Table of documentation contents

RESTful API references

This page contains information about Weaviate's RESTful API.

All references

All references have their individual subpages, click on one of the references below for more information.

Concepts and their structures

Concepts refer to Things or Actions. It can a data object that belongs to a class, which is defined in the schema.

Class

A class describes a Thing or Action in the form of a noun (e.g., Person, Product, Timezone, etcetera) for Things and a verb (e.g., Move, Buy, Eat, etcetera) for Actions. Bear in mind that Weaviate always validates if it contextually understands the words (the word should be present in the Contextionary). If you add a thing or action that it can’t recognize, it will not accept the schema.

Classes are always written with a capital letter first.

Properties

Every class has properties. Properties define what kind of data values you will add to an object in Weaviate. In the schema, you define at least the name of the property and its dataType.

Property DataTypes

When creating a property, Weaviate needs to know what type of data you will give it. Weaviate accepts the following types:

Weaviate TypeExact Data TypeFormatting
stringstringstring
intint640
booleanbooleantrue/false
numberfloat640.0
datestringmore info
texttextstring
geoCoordinatesstringmore info
phoneNumberstringmore info
cross referencestringmore info

DataType: date

Weaviate requires an RFC 3339 formatted date that includes the time and the offset.

For example:

  • 1985-04-12T23:20:50.52Z.
  • 1996-12-19T16:39:57-08:00.
  • 1937-01-01T12:00:27.87+00:20.

DataType: geoCoordinates

Weaviate allows you to store geo coordinates related to a thing or action. When querying Weaviate, you can use this type to find items in a radius around this area. A geo coordinate value is a float, and is processed as decimal degree according to the ISO standard.

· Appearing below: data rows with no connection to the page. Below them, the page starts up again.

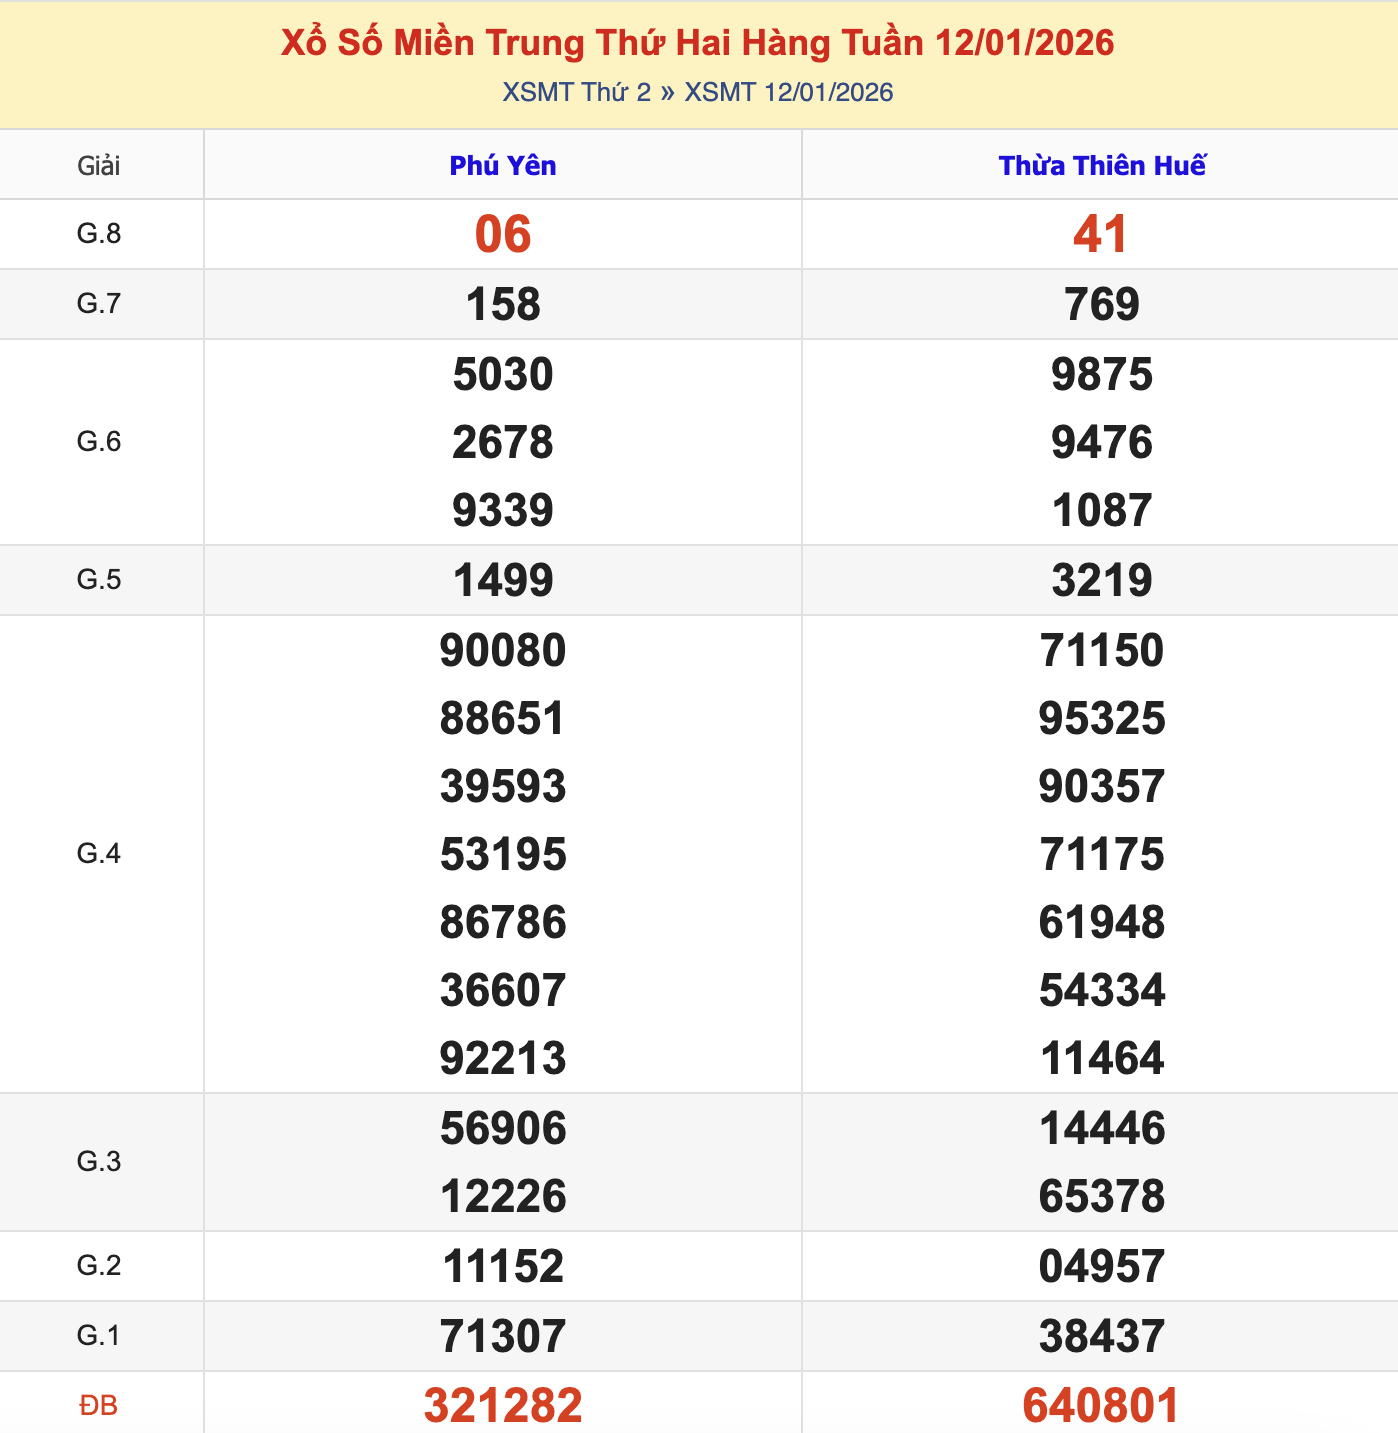Select winning number 41 for Thừa Thiên Huế

[x=1098, y=233]
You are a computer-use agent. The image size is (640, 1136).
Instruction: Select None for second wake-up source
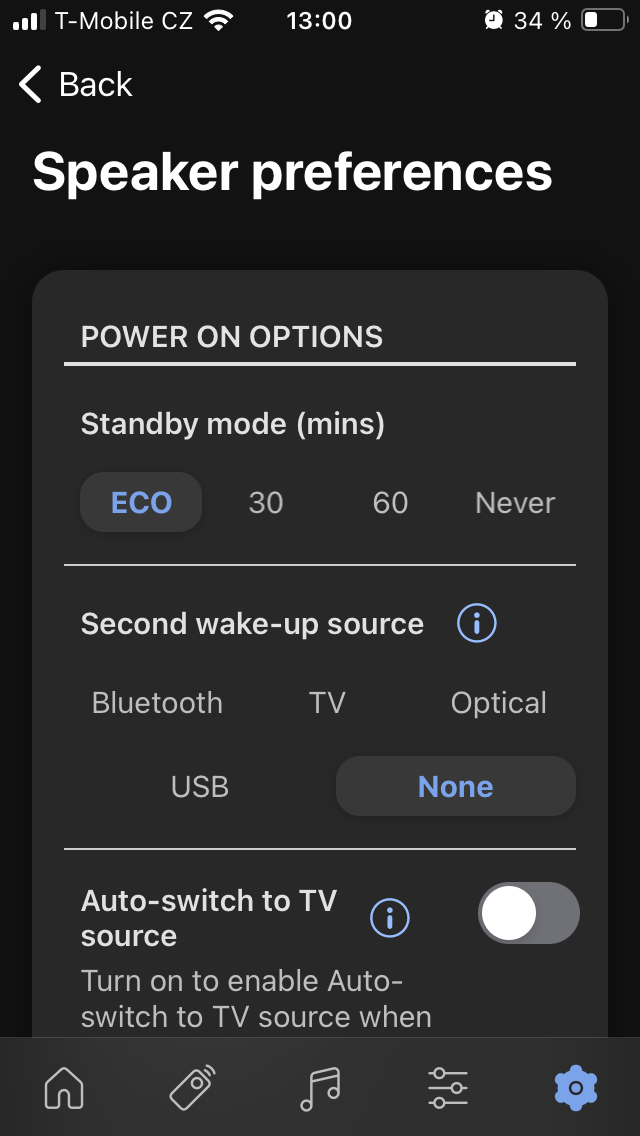click(x=455, y=787)
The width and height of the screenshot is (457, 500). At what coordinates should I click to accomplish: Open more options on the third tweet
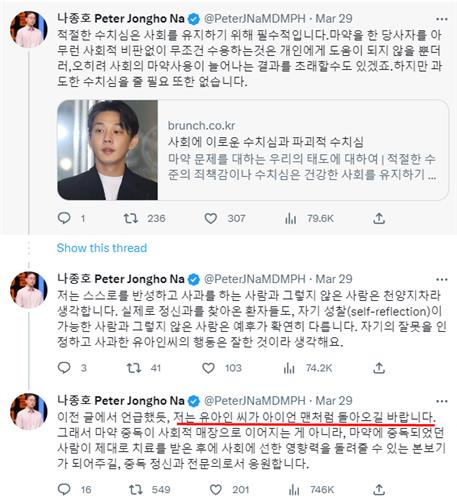pos(442,401)
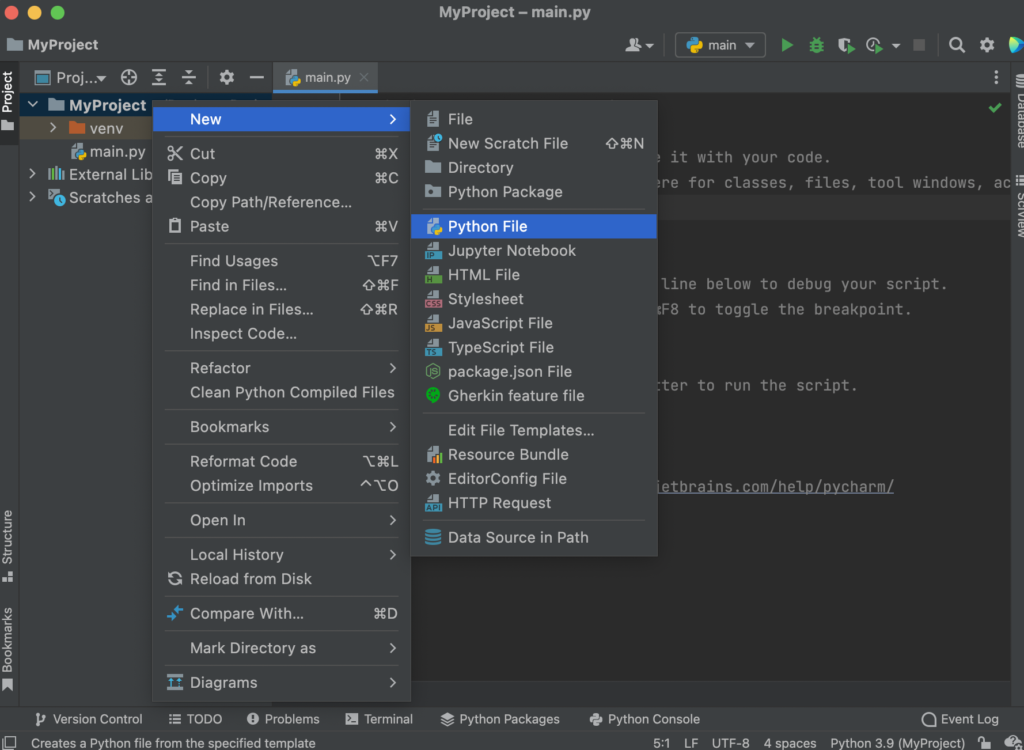Open Search Everywhere magnifier icon
The height and width of the screenshot is (750, 1024).
pos(956,45)
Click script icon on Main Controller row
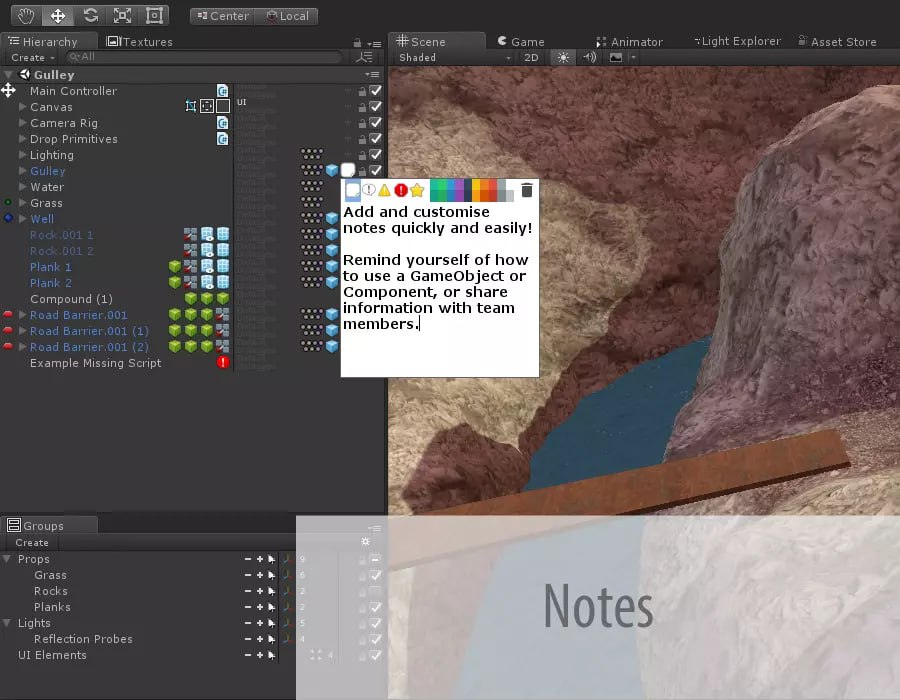The height and width of the screenshot is (700, 900). pyautogui.click(x=223, y=91)
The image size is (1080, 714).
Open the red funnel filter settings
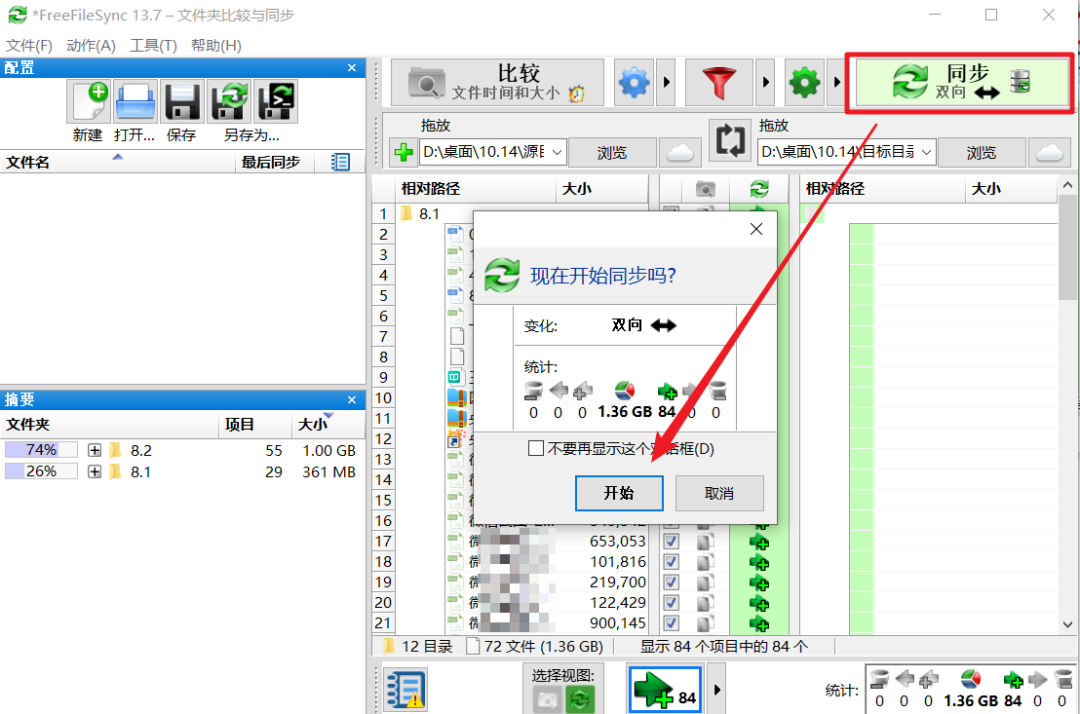click(719, 83)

An example of how geo coordinates are used in a data object:

{
  "City": {
    "location": {
      "latitude": 52.366667,
      "longitude": 4.9
    }
  }
}
DataType: phoneNumber

There is a special, primitive data type phoneNumber. When a phone number is added to this field, the input will be normalized and validated, unlike the single fields as number and string. The data field is an object, as opposed to a flat type similar to geoCoordinates. The object has multiple fields:

{
  "phoneNumber": {
    "input": "020 1234567",                       // Required. Raw input in string format
    "defaultCountry": "nl",                       // Required if only a national number is provided, ISO 3166-1 alpha-2 country code. Only set if explicitly set by the user.
    "internationalFormatted": "+31 20 1234567",   // Read-only string
    "countryCode": 31,                            // Read-only unsigned integer, numerical country code
    "national": 201234567,                        // Read-only unsigned integer, numerical represenation of the national number
    "nationalFormatted": "020 1234567",           // Read-only string
    "valid": true                                 // Read-only boolean. Whether the parser recognized the phone number as valid
  }
}

There are two fields that accept input. input must always be set, while defaultCountry must only be set in specific situations. There are two scenarios possible:

  • When you entered an international number (e.g. "+31 20 1234567") to the input field, no defaultCountry needs to be entered. The underlying parser will automatically recognize the number’s country.
  • When you entered a national number (e.g. "020 1234567"), you need to specify the country in defaultCountry (in this case, "nl"), so that the parse can correctly convert the number into all formats. The string in defaultCountry should be an ISO 3166-1 alpha-2 country code.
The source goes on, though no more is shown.